Opinión
Versos que no se olvidan
Y que, en la mayoría de los casos, devolverán al lector al tiempo bueno de sus años escolares
Como contribución al Día de la Poesía que se celebró el jueves pasado, comparto esta gavilla de versos, espigados en los surcos de los mejores poetas clásicos españoles.

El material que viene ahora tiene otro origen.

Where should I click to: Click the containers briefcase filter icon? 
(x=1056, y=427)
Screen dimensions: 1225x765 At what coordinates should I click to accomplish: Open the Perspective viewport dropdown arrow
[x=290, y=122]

Versos que, en la mayoría de los casos, estoy seguro, devolverán al lector al tiempo bueno de sus años escolares, cuando aprender de memoria –poesías, la tabla de multiplicar, los ríos principales con sus afluentes…– era una práctica habitual en las aulas.
En la tercera estrofa de la Coplas de Jorge Manrique aparece la primera gran metáfora de la lírica castellana, convertida en proverbial imagen del tempus fugit (“el tiempo huye”), uno de los temas más recurrentes de la poesía: “Nuestras vidas son los ríos / que van a dar en la mar, /que es el morir”. El mismo tema lo expuso así Francisco de Quevedo: “Ayer se fue; mañana no ha llegado; / hoy se está yendo sin parar un punto; / soy un fue, y un será, y un es cansado.”

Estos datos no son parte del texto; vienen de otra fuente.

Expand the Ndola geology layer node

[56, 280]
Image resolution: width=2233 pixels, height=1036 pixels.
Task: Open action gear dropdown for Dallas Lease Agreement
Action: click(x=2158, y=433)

Juan Boscán contrapone la feliz mentira de los sueños a la amarga verdad de la vida: “Durmiendo, en fin, fui bienaventurado, / y es justo en la mentira ser dichoso / quien siempre en la verdad fue desdichado”.

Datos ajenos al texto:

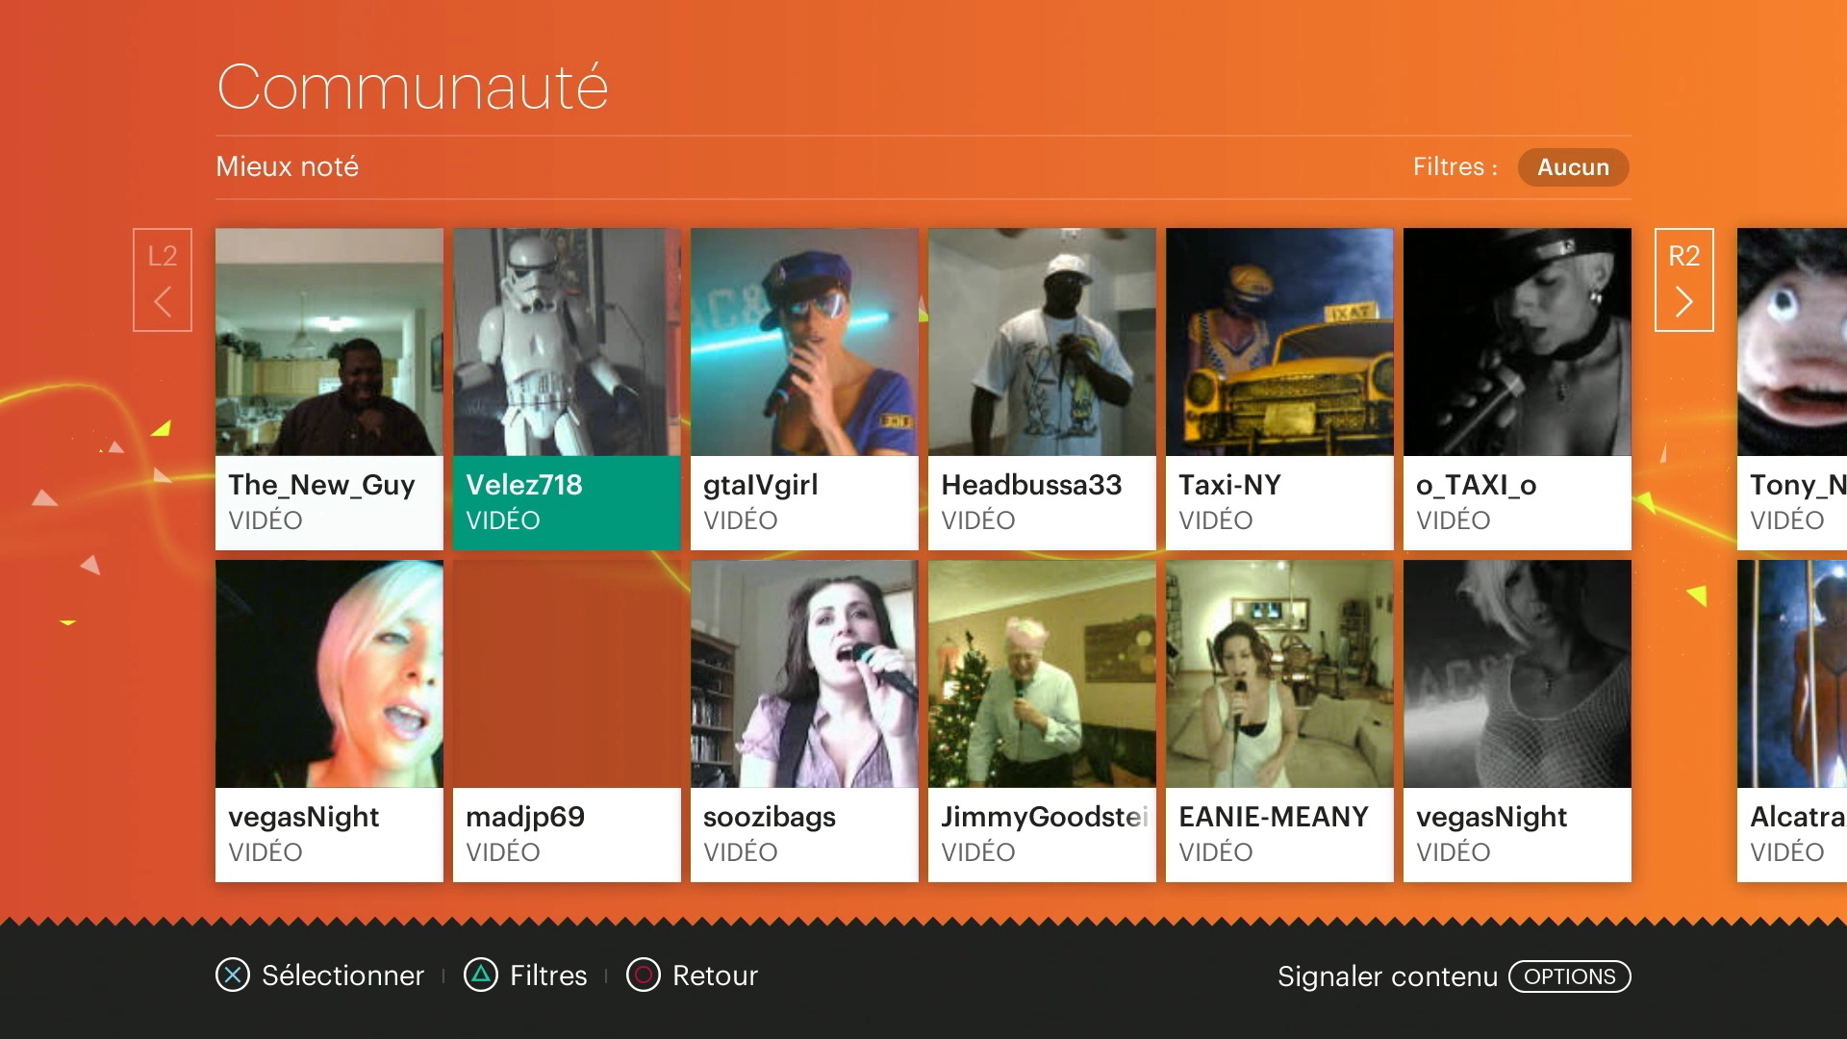Image resolution: width=1847 pixels, height=1039 pixels.
Task: Open soozibags singing video tile
Action: coord(804,720)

De Garcilaso de la Vega la conocida onomatopeya (repetición de la s para imitar el sonido natural de las abejas al volar): “...en el silencio solo se escuchaba / un susurro de abejas que sonaba”.
Gutierre de Cetina comienza un delicado madrigal quejándose de las desdeñosas miradas de la amada: “Ojos claros, serenos, / si de un dulce mirar sois alabados, /¿por qué, si me miráis, miráis airados?”
De fray Luis de León, la primera estrofa de su Vida retirada: “¡Qué descansada vida / la del que huye el mundanal ruido / y sigue la escondida / senda, por donde han ido / los pocos sabios que en el mundo han sido”.
En la estrofa XV del Cántico espiritual –que comienza así: “¿Adónde te escondiste, Amado, / y me dejaste con gemido?”–, san Juan de la Cruz describe con estas imágenes la quietud interior: “la música callada, / la soledad sonora...”
De Lope de Vega, los cuatro primeros versos de un romancillo, en el que la barquilla es símbolo de una vida triste y solitaria que se acaba: “Pobre barquilla mía, / entre peñascos rota, / sin velas desvelada, / y entre las olas sola”.
Quevedo, en la Epístola satírica y censoria contra las costumbres presentes de los castellanos, dirigida al conde de Olivares (epístola que, según algunos, el propio poeta dejó en un banquete bajo la servilleta del todopoderoso conde-duque, valido del rey Felipe IV), se pregunta: “¿No ha de haber un espíritu valiente? / ¿Siempre se ha de sentir lo que se dice? / ¿Nunca se ha de decir lo que se siente?